Mejor me callo

Por Hermann W. Bruch

La mitad del meollo de la cuestión está en si tengo o no los huevos de decir lo que calienta mi mente hasta el punto de estallar en una diatriba escrita o hablada. La otra mitad del meollo está en si habrá quién tenga los huevos suficientes para permitirme decir en su espacio o medio lo que yo tengo huevos para decir, pero requiero de tribunas para decirlo. En pocas palabras, la reforma al Artículo 191 es una cuestión de huevos y por lo tanto de lo que se trata es de si hacemos huevos revueltos o estrellados o si nos mandamos a preparar un delicioso “omelette”.

Por ahí he escuchado hablar de que ahora todo esto tiene que ver con que se han magnetizado los imanes y de repente cualquier cosa que digamos se convierta en un imán para que alguien se sienta ofendido y ponga una demanda que eventualmente me mande a bartolina por un tiempo.

Qué lástima que en medio de tanto desastre natural, en medio de tanta tragedia humana causada por la naturaleza animal del hombre como por la naturaleza en sí, estemos debatiéndonos acerca de si la sentencia de los Cuatro Fantásticos de la CSJ va en contra de nuestros derechos fundamentales a la libre expresión o no. Y de repente nos encontramos con lo más evidente de todo: en nuestro país no hay profesionales del derecho que tengan la más mínima idea de lo que es jurisprudencia. Lo digo exponiéndome a que se reúna un número de abogados y me entablen una demanda por difamación, calumnia y desprecio al honor de tan noble profesión.
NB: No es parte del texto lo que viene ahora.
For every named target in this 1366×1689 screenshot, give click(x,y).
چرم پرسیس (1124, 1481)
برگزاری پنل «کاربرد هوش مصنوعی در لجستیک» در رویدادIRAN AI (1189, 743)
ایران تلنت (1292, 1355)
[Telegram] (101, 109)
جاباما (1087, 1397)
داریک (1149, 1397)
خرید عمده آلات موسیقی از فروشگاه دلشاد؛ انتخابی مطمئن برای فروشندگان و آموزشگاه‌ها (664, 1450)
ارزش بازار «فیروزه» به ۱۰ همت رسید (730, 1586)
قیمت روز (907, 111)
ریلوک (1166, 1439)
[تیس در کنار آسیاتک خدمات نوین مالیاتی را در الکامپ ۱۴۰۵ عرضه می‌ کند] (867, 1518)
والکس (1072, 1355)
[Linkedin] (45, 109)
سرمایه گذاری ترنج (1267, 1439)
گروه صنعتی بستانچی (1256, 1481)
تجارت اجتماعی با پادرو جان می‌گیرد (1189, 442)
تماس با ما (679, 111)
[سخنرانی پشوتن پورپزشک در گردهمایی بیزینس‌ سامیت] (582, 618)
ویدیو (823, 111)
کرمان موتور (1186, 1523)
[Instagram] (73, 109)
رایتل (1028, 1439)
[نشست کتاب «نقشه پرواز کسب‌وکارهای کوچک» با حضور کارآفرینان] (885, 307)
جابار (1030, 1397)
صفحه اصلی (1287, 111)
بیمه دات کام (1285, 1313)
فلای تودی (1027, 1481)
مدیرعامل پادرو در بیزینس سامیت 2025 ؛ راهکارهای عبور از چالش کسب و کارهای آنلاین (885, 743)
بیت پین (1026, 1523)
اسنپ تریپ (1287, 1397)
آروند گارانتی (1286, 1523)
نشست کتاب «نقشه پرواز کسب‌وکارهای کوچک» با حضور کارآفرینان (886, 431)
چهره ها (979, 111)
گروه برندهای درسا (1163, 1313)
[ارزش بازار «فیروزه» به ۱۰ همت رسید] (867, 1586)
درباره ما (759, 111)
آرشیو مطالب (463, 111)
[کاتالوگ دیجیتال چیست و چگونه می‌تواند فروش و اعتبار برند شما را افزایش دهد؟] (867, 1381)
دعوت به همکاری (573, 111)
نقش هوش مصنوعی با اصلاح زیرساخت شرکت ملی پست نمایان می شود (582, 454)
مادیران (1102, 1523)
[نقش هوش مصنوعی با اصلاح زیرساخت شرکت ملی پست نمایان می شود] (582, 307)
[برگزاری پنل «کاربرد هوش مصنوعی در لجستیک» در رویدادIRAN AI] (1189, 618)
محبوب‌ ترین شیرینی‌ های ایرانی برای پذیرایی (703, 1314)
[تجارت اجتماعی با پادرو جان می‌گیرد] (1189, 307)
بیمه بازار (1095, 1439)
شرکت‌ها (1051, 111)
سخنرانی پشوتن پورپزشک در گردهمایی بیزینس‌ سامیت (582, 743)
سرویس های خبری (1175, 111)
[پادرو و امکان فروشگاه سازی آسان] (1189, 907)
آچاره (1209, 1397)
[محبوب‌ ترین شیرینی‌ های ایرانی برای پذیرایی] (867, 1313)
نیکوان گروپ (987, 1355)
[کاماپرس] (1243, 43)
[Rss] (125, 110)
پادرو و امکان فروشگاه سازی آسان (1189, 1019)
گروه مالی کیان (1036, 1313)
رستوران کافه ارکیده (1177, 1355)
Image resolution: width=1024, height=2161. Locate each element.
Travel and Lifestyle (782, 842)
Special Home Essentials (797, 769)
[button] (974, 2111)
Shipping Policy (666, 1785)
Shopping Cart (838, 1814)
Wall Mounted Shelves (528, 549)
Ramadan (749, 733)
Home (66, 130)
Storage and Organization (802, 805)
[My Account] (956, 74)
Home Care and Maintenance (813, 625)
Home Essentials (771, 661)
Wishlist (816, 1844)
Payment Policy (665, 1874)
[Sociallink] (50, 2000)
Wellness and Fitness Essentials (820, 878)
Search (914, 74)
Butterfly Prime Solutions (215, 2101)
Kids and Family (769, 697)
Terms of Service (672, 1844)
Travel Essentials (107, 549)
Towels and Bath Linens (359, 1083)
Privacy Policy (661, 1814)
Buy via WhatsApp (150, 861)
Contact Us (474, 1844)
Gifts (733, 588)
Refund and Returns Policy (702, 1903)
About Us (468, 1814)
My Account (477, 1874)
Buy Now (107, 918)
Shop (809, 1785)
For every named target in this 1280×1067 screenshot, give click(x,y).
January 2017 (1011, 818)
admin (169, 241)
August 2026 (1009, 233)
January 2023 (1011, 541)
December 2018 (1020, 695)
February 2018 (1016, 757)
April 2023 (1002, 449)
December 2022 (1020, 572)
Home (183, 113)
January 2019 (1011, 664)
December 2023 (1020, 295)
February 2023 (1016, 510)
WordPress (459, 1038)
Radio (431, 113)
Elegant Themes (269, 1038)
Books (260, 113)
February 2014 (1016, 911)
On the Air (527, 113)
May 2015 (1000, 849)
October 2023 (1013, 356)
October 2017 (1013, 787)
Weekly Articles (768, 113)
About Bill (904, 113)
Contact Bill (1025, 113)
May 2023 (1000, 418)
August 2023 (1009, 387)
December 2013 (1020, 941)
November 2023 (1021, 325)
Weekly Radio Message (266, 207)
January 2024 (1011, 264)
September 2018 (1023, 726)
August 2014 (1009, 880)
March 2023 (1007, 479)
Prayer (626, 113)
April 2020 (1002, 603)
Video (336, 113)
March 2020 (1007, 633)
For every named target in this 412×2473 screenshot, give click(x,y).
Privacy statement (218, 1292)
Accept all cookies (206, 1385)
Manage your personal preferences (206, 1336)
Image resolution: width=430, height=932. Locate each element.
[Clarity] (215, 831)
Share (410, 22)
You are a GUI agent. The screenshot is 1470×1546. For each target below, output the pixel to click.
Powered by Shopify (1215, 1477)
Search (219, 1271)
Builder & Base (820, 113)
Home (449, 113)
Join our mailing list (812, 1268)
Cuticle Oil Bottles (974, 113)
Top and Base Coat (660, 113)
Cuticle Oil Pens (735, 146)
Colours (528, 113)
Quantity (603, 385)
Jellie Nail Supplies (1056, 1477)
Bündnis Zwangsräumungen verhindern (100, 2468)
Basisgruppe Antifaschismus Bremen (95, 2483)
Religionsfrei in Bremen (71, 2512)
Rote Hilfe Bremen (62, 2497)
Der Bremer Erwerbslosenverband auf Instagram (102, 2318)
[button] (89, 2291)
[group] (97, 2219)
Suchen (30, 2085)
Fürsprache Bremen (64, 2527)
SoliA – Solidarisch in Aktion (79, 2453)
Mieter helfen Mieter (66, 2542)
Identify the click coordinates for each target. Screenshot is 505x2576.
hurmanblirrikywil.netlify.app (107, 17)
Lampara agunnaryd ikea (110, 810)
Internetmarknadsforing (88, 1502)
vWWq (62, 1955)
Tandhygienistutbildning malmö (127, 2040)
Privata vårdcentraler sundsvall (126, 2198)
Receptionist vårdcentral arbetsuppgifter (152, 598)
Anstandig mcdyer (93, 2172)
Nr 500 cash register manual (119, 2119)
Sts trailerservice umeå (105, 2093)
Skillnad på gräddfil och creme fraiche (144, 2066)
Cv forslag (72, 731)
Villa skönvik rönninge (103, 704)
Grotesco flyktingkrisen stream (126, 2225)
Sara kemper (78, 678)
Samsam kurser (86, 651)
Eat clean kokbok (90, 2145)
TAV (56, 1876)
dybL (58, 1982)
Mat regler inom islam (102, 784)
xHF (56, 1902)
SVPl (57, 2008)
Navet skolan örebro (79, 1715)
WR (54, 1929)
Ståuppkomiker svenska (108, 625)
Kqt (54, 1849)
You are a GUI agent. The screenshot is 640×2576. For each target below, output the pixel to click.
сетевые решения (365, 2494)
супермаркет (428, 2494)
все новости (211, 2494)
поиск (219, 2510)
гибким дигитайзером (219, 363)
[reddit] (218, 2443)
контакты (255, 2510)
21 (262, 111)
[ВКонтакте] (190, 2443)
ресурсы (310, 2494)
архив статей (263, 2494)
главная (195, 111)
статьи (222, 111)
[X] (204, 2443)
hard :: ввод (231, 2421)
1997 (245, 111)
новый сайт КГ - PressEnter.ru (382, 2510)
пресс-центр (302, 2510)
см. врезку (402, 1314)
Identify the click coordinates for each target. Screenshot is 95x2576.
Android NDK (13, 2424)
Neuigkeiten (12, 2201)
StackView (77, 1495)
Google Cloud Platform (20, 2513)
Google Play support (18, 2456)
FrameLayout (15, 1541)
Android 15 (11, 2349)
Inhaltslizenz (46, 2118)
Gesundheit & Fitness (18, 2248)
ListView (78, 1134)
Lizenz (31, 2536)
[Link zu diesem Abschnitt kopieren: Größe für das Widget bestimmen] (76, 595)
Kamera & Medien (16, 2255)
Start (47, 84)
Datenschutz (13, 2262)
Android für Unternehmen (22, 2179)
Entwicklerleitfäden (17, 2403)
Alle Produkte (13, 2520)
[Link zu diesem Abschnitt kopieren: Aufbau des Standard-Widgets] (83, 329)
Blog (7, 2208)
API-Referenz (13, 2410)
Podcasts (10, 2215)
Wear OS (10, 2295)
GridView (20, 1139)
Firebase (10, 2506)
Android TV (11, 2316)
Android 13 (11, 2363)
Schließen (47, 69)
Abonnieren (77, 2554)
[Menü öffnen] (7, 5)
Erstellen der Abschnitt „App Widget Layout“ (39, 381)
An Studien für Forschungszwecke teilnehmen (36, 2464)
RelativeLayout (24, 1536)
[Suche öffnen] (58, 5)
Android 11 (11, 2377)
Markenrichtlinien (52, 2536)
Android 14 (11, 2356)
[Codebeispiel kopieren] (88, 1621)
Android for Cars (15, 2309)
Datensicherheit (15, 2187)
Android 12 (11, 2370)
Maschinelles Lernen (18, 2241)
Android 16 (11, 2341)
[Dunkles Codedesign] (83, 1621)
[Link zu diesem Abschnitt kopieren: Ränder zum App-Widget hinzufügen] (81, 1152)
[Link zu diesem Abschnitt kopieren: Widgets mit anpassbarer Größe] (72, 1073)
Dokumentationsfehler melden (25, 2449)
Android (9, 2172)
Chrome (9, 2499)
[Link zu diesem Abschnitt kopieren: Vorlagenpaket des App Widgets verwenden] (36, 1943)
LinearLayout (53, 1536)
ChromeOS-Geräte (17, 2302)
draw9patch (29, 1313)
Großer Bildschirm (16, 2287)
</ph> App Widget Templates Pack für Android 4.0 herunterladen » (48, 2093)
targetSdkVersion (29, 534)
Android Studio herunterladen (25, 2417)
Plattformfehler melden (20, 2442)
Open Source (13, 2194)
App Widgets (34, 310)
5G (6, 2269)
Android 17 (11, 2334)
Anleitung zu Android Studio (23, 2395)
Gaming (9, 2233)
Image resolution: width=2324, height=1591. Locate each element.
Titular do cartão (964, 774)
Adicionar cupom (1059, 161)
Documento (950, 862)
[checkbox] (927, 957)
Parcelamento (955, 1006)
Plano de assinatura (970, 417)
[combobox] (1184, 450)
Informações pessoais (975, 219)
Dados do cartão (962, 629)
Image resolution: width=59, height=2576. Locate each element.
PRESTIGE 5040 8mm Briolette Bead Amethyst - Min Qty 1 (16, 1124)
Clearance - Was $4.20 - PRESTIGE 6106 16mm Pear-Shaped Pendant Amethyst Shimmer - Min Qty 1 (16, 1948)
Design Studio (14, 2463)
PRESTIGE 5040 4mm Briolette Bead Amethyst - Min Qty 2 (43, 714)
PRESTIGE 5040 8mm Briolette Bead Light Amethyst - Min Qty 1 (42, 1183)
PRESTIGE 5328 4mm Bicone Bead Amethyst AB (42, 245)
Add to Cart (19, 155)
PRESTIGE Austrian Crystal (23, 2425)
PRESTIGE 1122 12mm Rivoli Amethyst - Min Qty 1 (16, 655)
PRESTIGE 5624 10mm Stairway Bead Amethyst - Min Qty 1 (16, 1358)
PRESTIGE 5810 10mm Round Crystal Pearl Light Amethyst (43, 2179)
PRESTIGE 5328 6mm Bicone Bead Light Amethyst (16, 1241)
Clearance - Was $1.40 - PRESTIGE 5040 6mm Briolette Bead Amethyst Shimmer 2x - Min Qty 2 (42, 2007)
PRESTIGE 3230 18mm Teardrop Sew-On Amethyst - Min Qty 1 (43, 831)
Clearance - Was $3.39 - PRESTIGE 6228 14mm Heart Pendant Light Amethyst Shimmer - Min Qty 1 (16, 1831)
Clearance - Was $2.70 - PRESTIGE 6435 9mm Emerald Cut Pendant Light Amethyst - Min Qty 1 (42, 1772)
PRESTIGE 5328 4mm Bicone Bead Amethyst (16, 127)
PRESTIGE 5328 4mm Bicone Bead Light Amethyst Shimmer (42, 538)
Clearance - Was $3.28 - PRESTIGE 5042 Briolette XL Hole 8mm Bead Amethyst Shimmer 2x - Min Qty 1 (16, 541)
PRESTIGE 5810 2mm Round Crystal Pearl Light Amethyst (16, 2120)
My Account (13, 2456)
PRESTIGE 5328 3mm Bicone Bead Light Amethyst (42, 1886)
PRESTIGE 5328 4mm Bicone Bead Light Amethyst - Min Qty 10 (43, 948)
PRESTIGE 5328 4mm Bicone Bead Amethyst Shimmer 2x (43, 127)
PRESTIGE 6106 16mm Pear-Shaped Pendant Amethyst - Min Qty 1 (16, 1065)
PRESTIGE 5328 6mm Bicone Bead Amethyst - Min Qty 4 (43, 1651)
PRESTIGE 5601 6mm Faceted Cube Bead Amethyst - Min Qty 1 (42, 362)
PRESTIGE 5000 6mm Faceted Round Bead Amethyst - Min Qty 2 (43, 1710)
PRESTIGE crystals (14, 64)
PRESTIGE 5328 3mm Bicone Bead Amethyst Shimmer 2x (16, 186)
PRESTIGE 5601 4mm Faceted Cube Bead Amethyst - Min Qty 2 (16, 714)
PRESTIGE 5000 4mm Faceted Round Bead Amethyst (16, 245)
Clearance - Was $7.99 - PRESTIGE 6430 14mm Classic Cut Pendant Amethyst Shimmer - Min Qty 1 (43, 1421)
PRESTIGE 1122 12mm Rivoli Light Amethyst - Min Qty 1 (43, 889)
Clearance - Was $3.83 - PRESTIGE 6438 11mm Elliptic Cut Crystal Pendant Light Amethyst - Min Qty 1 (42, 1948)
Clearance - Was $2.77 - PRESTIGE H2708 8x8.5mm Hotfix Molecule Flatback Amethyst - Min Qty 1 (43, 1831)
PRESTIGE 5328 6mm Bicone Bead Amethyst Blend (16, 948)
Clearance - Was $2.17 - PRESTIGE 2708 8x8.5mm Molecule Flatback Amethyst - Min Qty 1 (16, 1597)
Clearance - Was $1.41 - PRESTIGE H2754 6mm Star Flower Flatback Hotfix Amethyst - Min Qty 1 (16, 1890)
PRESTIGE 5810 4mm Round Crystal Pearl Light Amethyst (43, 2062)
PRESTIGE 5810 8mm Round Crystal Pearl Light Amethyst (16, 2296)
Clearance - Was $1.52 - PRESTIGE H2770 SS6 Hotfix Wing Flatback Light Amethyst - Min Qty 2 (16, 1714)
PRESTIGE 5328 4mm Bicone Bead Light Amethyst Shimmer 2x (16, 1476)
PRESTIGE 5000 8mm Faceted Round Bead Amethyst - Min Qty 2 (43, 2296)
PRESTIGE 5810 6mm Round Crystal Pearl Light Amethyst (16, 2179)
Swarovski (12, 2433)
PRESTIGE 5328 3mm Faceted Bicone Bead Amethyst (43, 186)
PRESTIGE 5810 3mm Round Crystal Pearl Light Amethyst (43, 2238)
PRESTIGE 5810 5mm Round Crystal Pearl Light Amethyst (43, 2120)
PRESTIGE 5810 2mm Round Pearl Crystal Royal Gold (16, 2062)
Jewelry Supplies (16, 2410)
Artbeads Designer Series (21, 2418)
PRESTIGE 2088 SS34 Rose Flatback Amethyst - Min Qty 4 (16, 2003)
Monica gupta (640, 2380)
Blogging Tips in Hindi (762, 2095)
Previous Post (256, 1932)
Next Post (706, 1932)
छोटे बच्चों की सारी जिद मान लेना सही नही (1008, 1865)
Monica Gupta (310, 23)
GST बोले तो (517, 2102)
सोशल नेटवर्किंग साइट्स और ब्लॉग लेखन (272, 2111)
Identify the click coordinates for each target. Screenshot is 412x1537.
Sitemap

Trataré de explicarme. Cuando medimos una longitud, tomamos una vara de medir y anotamos la medida. Nadie discute si esa medida es cuatro o cinco o seis o lo que sea. Sencillamente es lo que es y punto. De igual forma si tomamos una muestra de una bacteria y la analizamos químicamente, el resultado no es debatible. Pero con el fallo de la CSJ, han saltado todos los expertos (y los charlatanes) y han vertido cualquier cantidad de opiniones que lo que menos hace es aclararnos la cosa. Todos se contradicen entre sí. Y lo que consiguen es confundirnos de tal forma que el final del día yo llegue a la conclusión de que mejor me callo. Esa es la labor de los abogados: confundir, nunca resolver.

Y ese es precisamente el objetivo de quienes se rasgan vestiduras por doquier a raíz del mentado fallo. Es el miedo lacerante a la libertad que predomina en ciertas mentes calenturientas de nuestro país. Si todos los que estamos en la llanura llegamos a la conclusión de que mejor me callo pues de lo contrario me pueden meter a la cárcel, es el equivalente de lo que en sus momentos más oscuros logró hacer la “santa” inquisición de la “santa madre” iglesia católica romana.

No hay nada más efectivo para eliminar oposición y competencia que meterle miedo a la gente. Antes el miedo se producía mediante la amenaza de castigos descomunales de tortura y muerte a quien se oponía al pensamiento del infalible poseedor de la absoluta verdad “verdadera”, la palabra que provenía directamente de dios a través del omnisapiente y omnipotente prelado.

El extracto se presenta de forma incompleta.